» **Work item**
Go through the following data and transcribe exactly the stretch of lines from the one holding "Select the ffmpeg.exe" to the one holding "This screenshot has height=532, width=1095.", both included.

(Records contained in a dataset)
● ● ● ● ● ● ●

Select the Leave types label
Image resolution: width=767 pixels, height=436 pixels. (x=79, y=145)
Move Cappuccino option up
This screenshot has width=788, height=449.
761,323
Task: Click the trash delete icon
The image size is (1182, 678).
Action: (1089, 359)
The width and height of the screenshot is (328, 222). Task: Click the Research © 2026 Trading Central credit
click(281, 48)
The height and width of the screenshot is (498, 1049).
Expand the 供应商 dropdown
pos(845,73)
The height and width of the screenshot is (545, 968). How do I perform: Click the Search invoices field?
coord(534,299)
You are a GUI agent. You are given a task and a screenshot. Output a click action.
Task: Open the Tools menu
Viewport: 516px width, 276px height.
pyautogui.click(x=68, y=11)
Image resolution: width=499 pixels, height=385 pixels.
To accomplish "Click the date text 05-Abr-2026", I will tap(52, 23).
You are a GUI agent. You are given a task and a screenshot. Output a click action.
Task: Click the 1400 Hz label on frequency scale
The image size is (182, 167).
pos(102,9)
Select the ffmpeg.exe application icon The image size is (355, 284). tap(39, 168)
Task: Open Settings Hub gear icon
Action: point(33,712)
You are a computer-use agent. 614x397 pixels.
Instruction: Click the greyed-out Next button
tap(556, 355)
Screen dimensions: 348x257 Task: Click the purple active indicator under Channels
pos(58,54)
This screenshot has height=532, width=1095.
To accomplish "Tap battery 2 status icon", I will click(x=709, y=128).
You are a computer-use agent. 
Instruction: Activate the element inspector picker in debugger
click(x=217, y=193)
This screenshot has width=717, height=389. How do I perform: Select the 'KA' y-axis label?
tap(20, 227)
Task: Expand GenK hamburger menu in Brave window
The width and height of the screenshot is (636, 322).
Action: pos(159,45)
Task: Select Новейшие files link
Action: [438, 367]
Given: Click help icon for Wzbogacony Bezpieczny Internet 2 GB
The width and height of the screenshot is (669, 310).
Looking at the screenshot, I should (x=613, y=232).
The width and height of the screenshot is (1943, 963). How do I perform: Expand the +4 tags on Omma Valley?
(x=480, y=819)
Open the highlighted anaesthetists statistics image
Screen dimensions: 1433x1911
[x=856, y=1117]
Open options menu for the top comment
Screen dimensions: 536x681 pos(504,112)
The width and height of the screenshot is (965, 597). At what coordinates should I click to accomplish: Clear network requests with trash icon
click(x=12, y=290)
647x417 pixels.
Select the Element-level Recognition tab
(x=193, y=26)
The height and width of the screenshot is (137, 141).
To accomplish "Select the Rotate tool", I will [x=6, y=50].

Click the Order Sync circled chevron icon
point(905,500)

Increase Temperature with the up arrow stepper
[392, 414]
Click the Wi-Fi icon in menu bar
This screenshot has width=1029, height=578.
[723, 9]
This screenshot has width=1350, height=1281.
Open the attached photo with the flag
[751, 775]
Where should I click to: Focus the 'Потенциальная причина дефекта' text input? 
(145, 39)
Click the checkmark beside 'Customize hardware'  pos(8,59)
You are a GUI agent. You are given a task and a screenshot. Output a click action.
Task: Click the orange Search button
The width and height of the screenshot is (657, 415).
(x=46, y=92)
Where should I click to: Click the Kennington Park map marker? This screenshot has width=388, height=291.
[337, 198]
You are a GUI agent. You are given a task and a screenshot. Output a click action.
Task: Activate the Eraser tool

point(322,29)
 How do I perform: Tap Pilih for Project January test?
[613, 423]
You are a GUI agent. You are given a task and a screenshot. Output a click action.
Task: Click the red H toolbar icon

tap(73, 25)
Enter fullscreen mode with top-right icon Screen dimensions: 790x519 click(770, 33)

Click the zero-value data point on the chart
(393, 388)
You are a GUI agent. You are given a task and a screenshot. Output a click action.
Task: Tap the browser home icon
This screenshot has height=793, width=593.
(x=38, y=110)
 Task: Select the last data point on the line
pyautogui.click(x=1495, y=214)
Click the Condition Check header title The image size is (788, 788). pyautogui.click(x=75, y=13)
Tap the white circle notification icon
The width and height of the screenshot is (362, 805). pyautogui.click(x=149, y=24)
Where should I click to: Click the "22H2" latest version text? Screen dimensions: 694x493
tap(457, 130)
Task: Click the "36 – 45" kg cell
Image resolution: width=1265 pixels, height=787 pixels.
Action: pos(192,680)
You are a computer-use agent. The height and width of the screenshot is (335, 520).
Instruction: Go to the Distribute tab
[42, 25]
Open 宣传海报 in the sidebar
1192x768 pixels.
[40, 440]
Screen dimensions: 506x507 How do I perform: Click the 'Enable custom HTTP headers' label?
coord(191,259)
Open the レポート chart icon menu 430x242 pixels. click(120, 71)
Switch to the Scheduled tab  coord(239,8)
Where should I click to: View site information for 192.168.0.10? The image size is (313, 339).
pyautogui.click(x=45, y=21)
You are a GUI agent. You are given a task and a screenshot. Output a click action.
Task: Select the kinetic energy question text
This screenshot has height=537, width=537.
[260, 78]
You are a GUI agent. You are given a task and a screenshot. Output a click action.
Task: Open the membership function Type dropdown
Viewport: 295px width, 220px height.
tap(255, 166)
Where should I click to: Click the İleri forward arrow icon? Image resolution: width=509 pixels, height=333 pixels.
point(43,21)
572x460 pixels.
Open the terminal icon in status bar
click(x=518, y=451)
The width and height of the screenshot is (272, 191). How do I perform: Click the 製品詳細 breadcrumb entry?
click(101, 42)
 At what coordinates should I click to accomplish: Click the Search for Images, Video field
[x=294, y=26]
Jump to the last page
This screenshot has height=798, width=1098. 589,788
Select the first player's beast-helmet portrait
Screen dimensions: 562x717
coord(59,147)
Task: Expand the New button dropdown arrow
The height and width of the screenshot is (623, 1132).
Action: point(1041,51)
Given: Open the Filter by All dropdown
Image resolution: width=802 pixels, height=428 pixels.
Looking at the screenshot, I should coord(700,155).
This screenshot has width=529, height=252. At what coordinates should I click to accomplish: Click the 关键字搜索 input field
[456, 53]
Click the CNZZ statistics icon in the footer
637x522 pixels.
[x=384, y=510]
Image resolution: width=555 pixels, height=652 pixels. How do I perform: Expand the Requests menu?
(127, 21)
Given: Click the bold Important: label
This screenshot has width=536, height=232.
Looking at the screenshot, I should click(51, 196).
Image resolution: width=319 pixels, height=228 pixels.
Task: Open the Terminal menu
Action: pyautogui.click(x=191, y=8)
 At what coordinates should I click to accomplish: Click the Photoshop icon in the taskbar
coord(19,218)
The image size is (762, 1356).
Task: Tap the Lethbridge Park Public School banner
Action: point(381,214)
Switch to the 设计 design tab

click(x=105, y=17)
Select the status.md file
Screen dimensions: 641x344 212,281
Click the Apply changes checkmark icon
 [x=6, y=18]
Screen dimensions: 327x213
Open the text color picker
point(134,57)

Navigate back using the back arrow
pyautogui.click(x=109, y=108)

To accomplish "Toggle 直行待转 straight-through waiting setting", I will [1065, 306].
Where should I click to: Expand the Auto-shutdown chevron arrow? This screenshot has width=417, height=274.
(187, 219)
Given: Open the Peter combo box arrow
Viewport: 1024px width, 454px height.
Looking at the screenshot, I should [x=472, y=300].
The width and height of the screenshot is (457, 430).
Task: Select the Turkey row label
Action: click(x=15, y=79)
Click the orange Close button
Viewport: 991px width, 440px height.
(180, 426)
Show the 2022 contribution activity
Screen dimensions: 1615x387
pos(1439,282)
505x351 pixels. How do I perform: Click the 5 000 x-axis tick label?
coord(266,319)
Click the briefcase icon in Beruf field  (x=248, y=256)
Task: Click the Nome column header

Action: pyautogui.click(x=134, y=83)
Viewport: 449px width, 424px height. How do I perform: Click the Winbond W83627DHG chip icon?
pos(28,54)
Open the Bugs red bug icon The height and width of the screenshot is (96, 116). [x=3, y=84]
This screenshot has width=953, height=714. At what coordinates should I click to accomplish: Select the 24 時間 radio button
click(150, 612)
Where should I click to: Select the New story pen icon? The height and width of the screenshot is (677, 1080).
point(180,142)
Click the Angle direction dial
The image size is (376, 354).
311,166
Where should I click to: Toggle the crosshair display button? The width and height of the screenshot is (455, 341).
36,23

● ● ● ● ● ● ●

» **Response below**
Select the ffmpeg.exe application icon The image size is (355, 284). tap(39, 168)
Task: Open Settings Hub gear icon
Action: point(33,712)
You are a computer-use agent. 614x397 pixels.
Instruction: Click the greyed-out Next button
tap(556, 355)
Screen dimensions: 348x257 Task: Click the purple active indicator under Channels
pos(58,54)
This screenshot has height=532, width=1095.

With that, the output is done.